-
Notifications
You must be signed in to change notification settings - Fork 2.5k
Description
What happens?
Intention, Background
I try to use DuckDB for calculations on lists of values - basically window functions on the elements of lists. To be able to apply window functions, I use the UNNEST function to get elements out of lists. I prepare an unnested intermediate result using a subquery (or alternatively, a CTE). This subquery/CTE would later be used as a building block for more complicated aggregations.
Observed Behaviour
When I use UNNEST within a subquery or CTE and filter the result of the subquery or CTE afterwards, the filter does not get pushed down to the scan of the source table. However, when no subquery or CTE is used, the filter pushdown works as intended.
Expected Behaviour
I would expect the pushdown to happen no matter whether the UNNEST happens in a subquery, CTE, view or similar.
To Reproduce
Create some test data:
CREATE TABLE tbl2 (id1 BIGINT, somelist BIGINT[]);
INSERT INTO tbl2 SELECT i, [i-3, i+1, i+2] FROM generate_series(1, 10_000_000) s(i);
Query 1: very simple, no subquery or CTE
EXPLAIN
SELECT id1, UNNEST(somelist) AS element
FROM tbl2
WHERE id1=10;
┌───────────────────────────┐
│ PROJECTION │
│ ──────────────────── │
│ id1 │
│ element │
│ │
│ ~1 Rows │
└─────────────┬─────────────┘
┌─────────────┴─────────────┐
│ UNNEST │
└─────────────┬─────────────┘
┌─────────────┴─────────────┐
│ SEQ_SCAN │
│ ──────────────────── │
│ tbl2 │
│ │
│ Projections: │
│ id1 │
│ somelist │
│ │
│ Filters: │
│ id1=10 AND id1 IS NOT NULL│
│ │
│ ~1 Rows │
└───────────────────────────┘
-> The filter id1=10 is pushed into the SEQ_SCAN as expected.

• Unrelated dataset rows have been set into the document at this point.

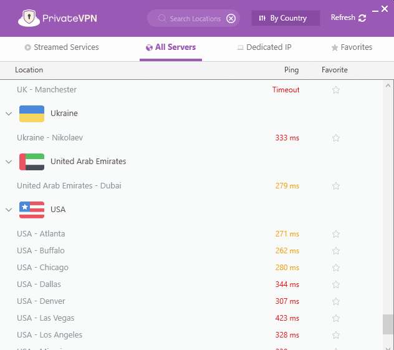Star the Ukraine - Nikolaev server
This screenshot has width=394, height=350.
tap(336, 138)
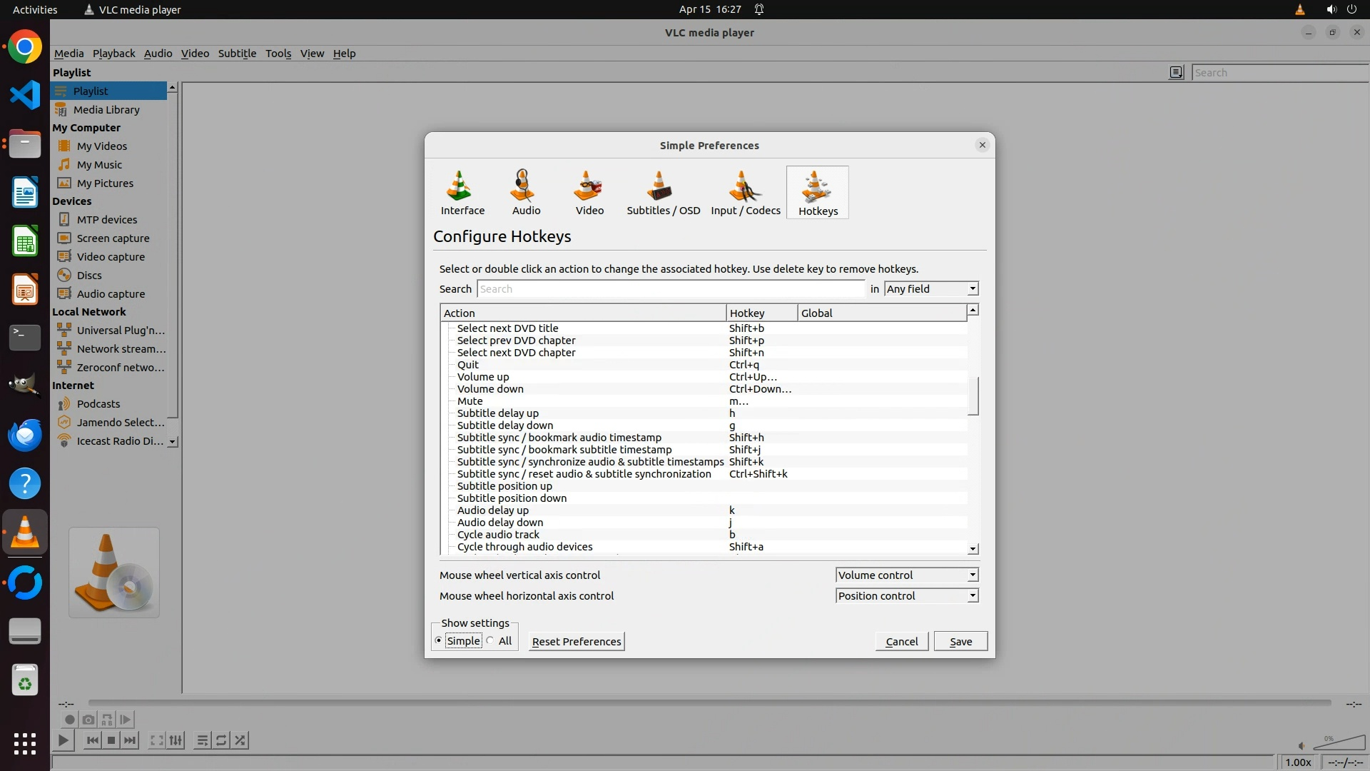Click the A-B loop button
This screenshot has width=1370, height=771.
107,720
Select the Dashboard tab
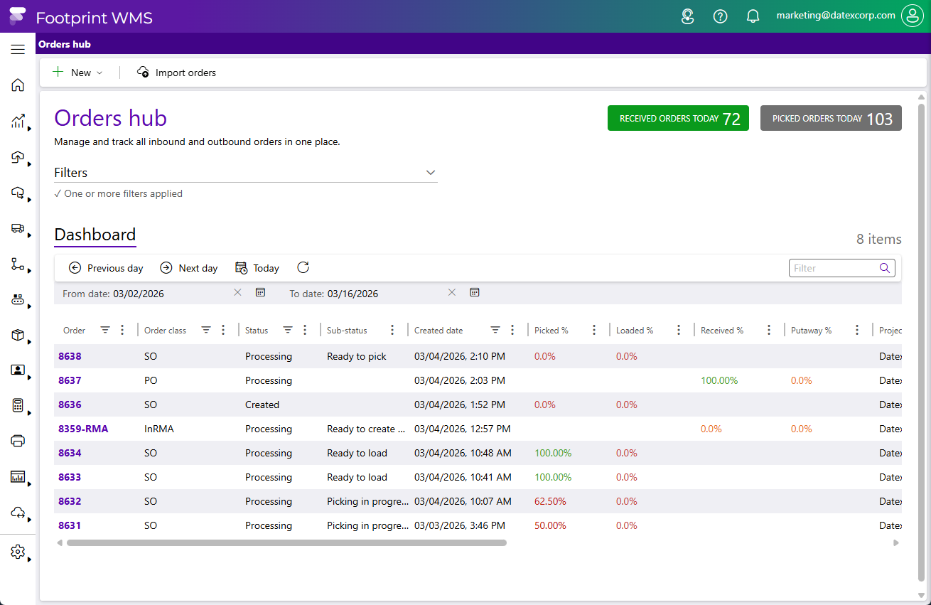Screen dimensions: 931x605 (95, 235)
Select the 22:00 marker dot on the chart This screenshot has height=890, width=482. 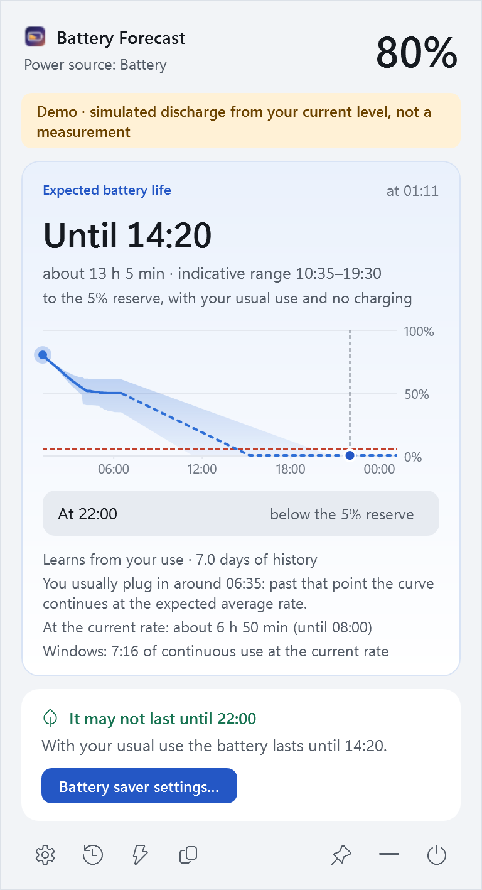pyautogui.click(x=350, y=455)
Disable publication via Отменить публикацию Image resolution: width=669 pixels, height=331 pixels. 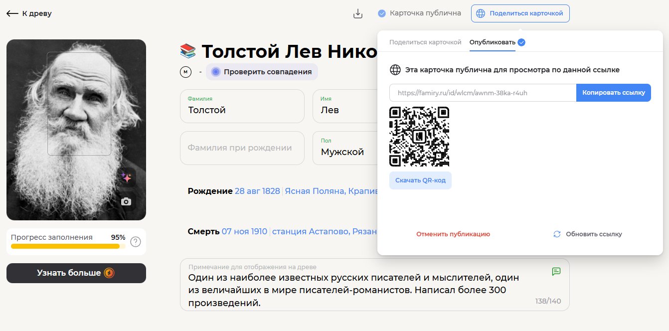coord(453,234)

Query 2: UNNEST in a subquery
EXPLAIN
SELECT id1, element
FROM (
SELECT id1, UNNEST(somelist) AS element
FROM tbl2
) tmp
WHERE id1=10;
┌───────────────────────────┐
│ PROJECTION │
│ ──────────────────── │
│ #0 │
│ #2 │
│ │
│ ~2000000 Rows │
└─────────────┬─────────────┘
┌─────────────┴─────────────┐
│ FILTER │
│ ──────────────────── │
│ (id1 = 10) │
│ │
│ ~2000000 Rows │
└─────────────┬─────────────┘
┌─────────────┴─────────────┐
│ UNNEST │
└─────────────┬─────────────┘
┌─────────────┴─────────────┐
│ SEQ_SCAN │
│ ──────────────────── │
│ tbl2 │
│ │
│ Projections: │
│ id1 │
│ somelist │
│ │
│ ~10000000 Rows │
└───────────────────────────┘
-> The filter is not pushed into the SEQ_SCAN.
Query 3: UNNEST in a CTE
EXPLAIN
WITH tmp AS (
SELECT id1, generate_subscripts(somelist, 1) AS index, UNNEST(somelist) AS element
FROM tbl2
)
SELECT id1, index, element
FROM tmp
WHERE id1=10;
┌───────────────────────────┐
│ PROJECTION │
│ ──────────────────── │
│ #0 │
│ #2 │
│ #3 │
│ │
│ ~2000000 Rows │
└─────────────┬─────────────┘
┌─────────────┴─────────────┐
│ FILTER │
│ ──────────────────── │
│ (id1 = 10) │
│ │
│ ~2000000 Rows │
└─────────────┬─────────────┘
┌─────────────┴─────────────┐
│ UNNEST │
└─────────────┬─────────────┘
┌─────────────┴─────────────┐
│ SEQ_SCAN │
│ ──────────────────── │
│ tbl2 │
│ │
│ Projections: │
│ id1 │
│ somelist │
│ │
│ ~10000000 Rows │
└───────────────────────────┘
-> The filter is not pushed into the SEQ_SCAN.
OS:
Debian Linux 12 on x86_64
DuckDB Version:
1.1.0
DuckDB Client:
DuckDB CLI
Hardware:
No response
Full Name:
Lukas Leitner
Affiliation:
HVAC Enthusiast
What is the latest build you tested with? If possible, we recommend testing with the latest nightly build.
I have tested with a stable release
Did you include all relevant data sets for reproducing the issue?
Not applicable - the reproduction does not require a data set
Did you include all code required to reproduce the issue?
- Yes, I have
Did you include all relevant configuration (e.g., CPU architecture, Python version, Linux distribution) to reproduce the issue?
- Yes, I have